Lo único claro era que ya no estaba y yo (como sería siempre) estaba sola.
Me fui a vivir con el último de mis “papas” (aún conservo el apellido de mi madre) y dos hermanos que poco hicieron por mí. Esas noches no las recuerdo y tengo un vacío enorme que sólo termina el primer día que entré a clases. Sólo tengo mínimos recuerdos del hombre, al que yo decía padre, recostado junto a mi hermano mayor.
Desde el colegio y las sombras emerge el recuerdo más fuerte. La muerte de mamá me parece casi natural, pero este no. Este me duele y me persigue. Me tiembla y me mata.
Eran casi las seis de la tarde, tiene que haber sido invierno y nuestra casa, de madera y pobre, no conocía ninguna comodidad. El televisor me parecía un fenómeno más que seductor y alguien que vivía en la casa tenía uno (trato de recordar su nombre o su rostro y no puedo). Cada tarde corría a su habitación y miraba como desde esa caja salían historias que me hacían reír o llorar. Fue una de esas veces. Una de esas en que el cielo gris de la ciudad se derrumbó en una lluvia intensa y pasajera.
- Recuéstate aquí –me dijo.
Estaba tendido en su cama y no logro recordar que pensé (seguro que ya sabía lo que quería), pero lo hice. Me tocó y sentí su cuerpo detrás de mí.
- Vamos al baño de atrás- me dijo.
Me tomó la mano y allí entre la oscuridad y la noche, siendo aún una niña, me hizo madurar, me hizo ser fuerte y me hizo matar aquello poco que me quedaba. Esa tarde, fría y húmeda, él despertó en mí el dolor. Aún recuerdo cada movimiento, cada roce, cada toque y sus manos sudorosas recorriendo mi cuerpo. A veces cierro los ojos y pienso que son sus manos las que siento por las noches. Aún me parece ver su pene entre mis piernas jóvenes y sus manos empapadas de mi sangre. “Sin llorar”, me decía y no lloré. Creo que nadie jamás se enteró y a nadie se lo dije hasta años más tarde, cuando mi hermano me gritó en la calle lo avergonzado que estaba de mí.
Todos los recuerdos murieron esa tarde envueltos por una insana locura, por una insana sensación de madurez obligada. A veces pienso que sólo el reproche de haber tenido ese dolor me permite ser lo que soy sin más miedo. ¿Quién me critica? ¿Quién me perdona? ¡Qué importa! Más fuerte que mi sentido es la fuerza de lo que no entiendo y lo sé. Cientos de rostros veo en las calles cada tarde y cientos de voces que me dicen lo que no debo hacer.

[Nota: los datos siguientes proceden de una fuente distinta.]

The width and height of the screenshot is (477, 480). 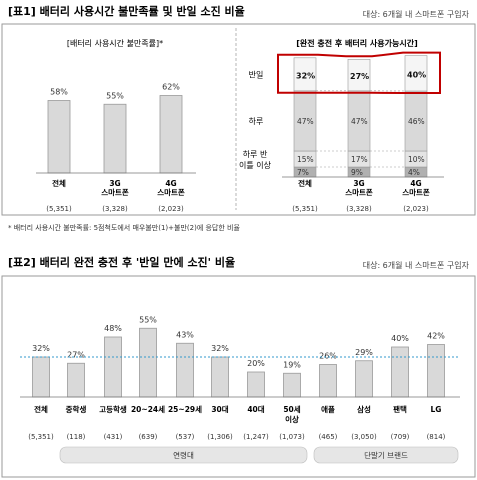 What do you see at coordinates (185, 334) in the screenshot?
I see `bottom-bar-value-label: 43%` at bounding box center [185, 334].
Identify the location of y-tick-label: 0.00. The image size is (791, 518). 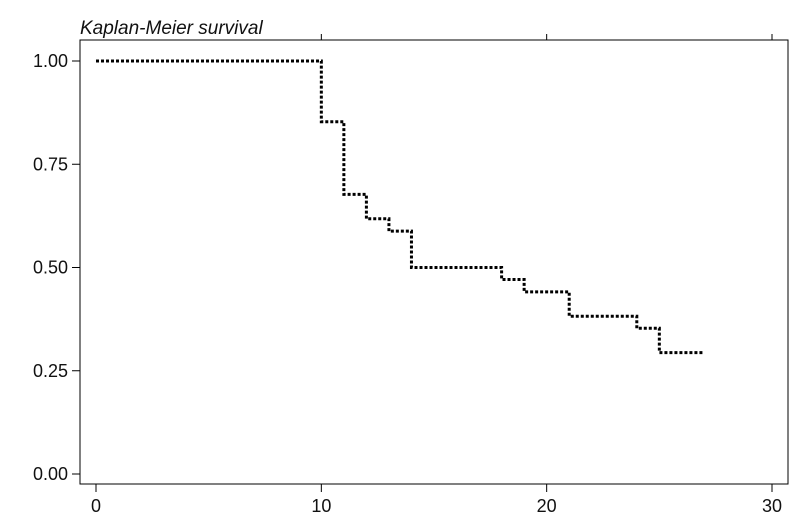
(50, 474).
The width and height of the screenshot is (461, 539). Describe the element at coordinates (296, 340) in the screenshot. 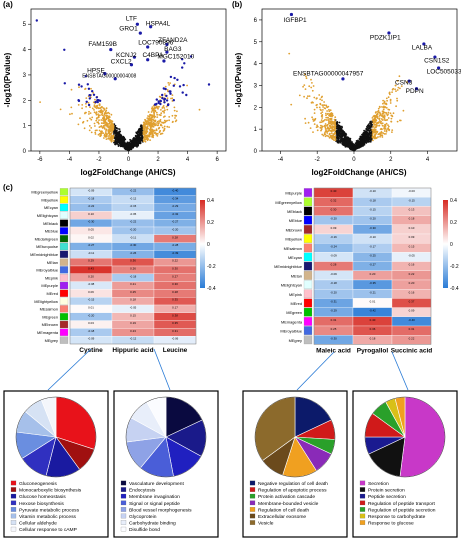

I see `hmr-row-label: MEgrey` at that location.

Dos años más tarde recuerdo que deseaba que muriera, que se pudriera en su habitación o que fuera presa de las propias historias que yo veía cada tarde, junto a él, en el televisor. Esa sola vez lo odié, pero otras lo deseé. Días más tarde tomó sus cosas (que se reducían a uno o dos bultos) y se fue. Nunca lo volví a ver (excepto por los miles de rostros que reemplazo con su cara cada vez que me entrego a ellos) y con él se fue el televisor y mis tardes de historias lejanas.
Mi vuelo dejó su rumbo y lo extrañé, pero aún no recuerdo su cara, sólo una vaga mancha de carne sin forma. Carne que me tiembla con temor y labios que siento aún en mi piel. A veces me pregunto si se puede odiar lo que se ama, y me mente me impide entrar en razón. Lo único que sé, es que ya me resigné a que nunca volviese a mi mente, aunque cada noche me entrego a un rostro sin forma que me lleva a ese día, cuando yo, con seis años y él con poco más de veinte, me hizo lo que soy.